» **Complete the following**
(A) Decide whether each statement agrees with the passage on recovering from an episode: (i) the writer asked the husband to take the writer by the shoulder; (ii) the writer kept using a phone as a calendar; (iii) the writer increased the hours at a part-time job. Answer yes or no for each, quoting the words that decide it.
(B) According to the passage on recovering from an episode, which calendar did the writer buy?
(C) Change the passage on recovering from an episode from "2.  I stopped" to "each event positively.", replacing "Sunday" with "Saturday".

» **Excerpted passage**
######
This past episode has taught me that if I talk to others about things that would assist my functionality, then I have stopped carrying the burden of thriving alone. I confessed to my husband that when I said, “Yes Sir,” to him what I was really saying is:
“I fill trapped. I can’t figure out how to appropriately respond. I don’t think I am being listened to. I am afraid if I object violence will follow. So I am going to say ‘Yes, Sir,’ and try to divert your attention.”

I told him to not let me get away with this anymore. I asked him to take me by the shoulder and tell me, “I am not your father. You can object to me. Do not say that to me.”

It is amazing the difference him doing this has had on my functionality. I have finally managed to stop myself from giving this boxed reaction and started reacting more from a “me” place, not a place from some past abuse.

I also think that having a family member, Nate, who has known me and not understood or seen the devastating effects that my past has upon my present, as been a break through all its own. Nate still loves me. He is still affectionate and loving. He is still funny and supportive. It gives me confidence that someone can see my life fall apart temporarily and love me even when I am falling apart, even when I am temporarily fragile.

I have determined to keep writing about this episode and how I have worked through it because I do no think enough surivovrs talk about how they meet these challenges and over come them. Below is a list of other things I have done since my episode to try to put myself back on track:

  1. I listed the stressors in my life and then set realistic goals about addressing them. For me it was booking  a flight for a trip next month, purchasing the conference tickets, planning a trip later this month, talking over some money issues with my husband and cutting my hours at my part time job so I can focus specific days of the week on writing. 
  2.  I stopped utilizing my phone as my calendar. I have found that writing things down does something to reduce my stress. I bought the We’Moon Calendar and am utilizing it to do weekly planning. Sitting down on Sunday nights and reviewing what events are upcoming for the week, writing them in the planner and then meditating on meeting each event positively.
  3. Time Off. I took some time off of most things and focused only on what I absolutely had to do. I took naps.
  4. Medication. I have anti-anxiety medication and I have been using it. I am tapering off the further out I am from the event and I am not hesitant to use them when needed.
  5. Owning my prickliness. I have been short tempered and easy to cry. When these happen, I turn to whomever I am with and say, “I have had a bad shock to my system. I am getting over it and in the meantime I am short tempered and easy to cry. IT isn’t you. It’s me. Please understand I am just trying to cope as best as I can.”
######
Collected data

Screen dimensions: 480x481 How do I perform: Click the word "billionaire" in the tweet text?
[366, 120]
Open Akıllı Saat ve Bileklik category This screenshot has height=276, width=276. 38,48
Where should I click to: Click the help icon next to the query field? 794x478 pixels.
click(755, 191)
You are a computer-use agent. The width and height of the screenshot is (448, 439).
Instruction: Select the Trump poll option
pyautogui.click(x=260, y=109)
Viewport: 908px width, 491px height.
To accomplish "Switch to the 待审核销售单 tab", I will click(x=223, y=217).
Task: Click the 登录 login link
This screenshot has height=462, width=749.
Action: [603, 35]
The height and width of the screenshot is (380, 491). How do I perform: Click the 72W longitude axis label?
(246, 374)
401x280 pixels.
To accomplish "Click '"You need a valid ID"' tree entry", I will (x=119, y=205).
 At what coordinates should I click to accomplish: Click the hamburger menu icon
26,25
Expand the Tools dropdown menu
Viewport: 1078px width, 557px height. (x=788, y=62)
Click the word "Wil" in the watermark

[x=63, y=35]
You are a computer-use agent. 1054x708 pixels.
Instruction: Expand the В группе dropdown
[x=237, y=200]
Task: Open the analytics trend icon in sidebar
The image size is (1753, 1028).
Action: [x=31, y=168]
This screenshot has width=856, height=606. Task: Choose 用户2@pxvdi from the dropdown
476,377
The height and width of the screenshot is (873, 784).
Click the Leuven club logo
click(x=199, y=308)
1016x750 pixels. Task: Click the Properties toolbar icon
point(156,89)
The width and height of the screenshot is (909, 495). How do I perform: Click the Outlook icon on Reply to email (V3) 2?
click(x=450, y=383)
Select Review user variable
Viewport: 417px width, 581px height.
######
» **Solutions to the exercise**
(A)
(i) Yes: "I asked him to take me by the shoulder and tell me, “I am not your father. You can object to me. Do not say that to me.”"
(ii) No: "I stopped utilizing my phone as my calendar."
(iii) No: "cutting my hours at my part time job so I can focus specific days of the week on writing."

(B) The We’Moon Calendar.

(C)
2.  I stopped utilizing my phone as my calendar. I have found that writing things down does something to reduce my stress. I bought the We’Moon Calendar and am utilizing it to do weekly planning. Sitting down on Saturday nights and reviewing what events are upcoming for the week, writing them in the planner and then meditating on meeting each event positively.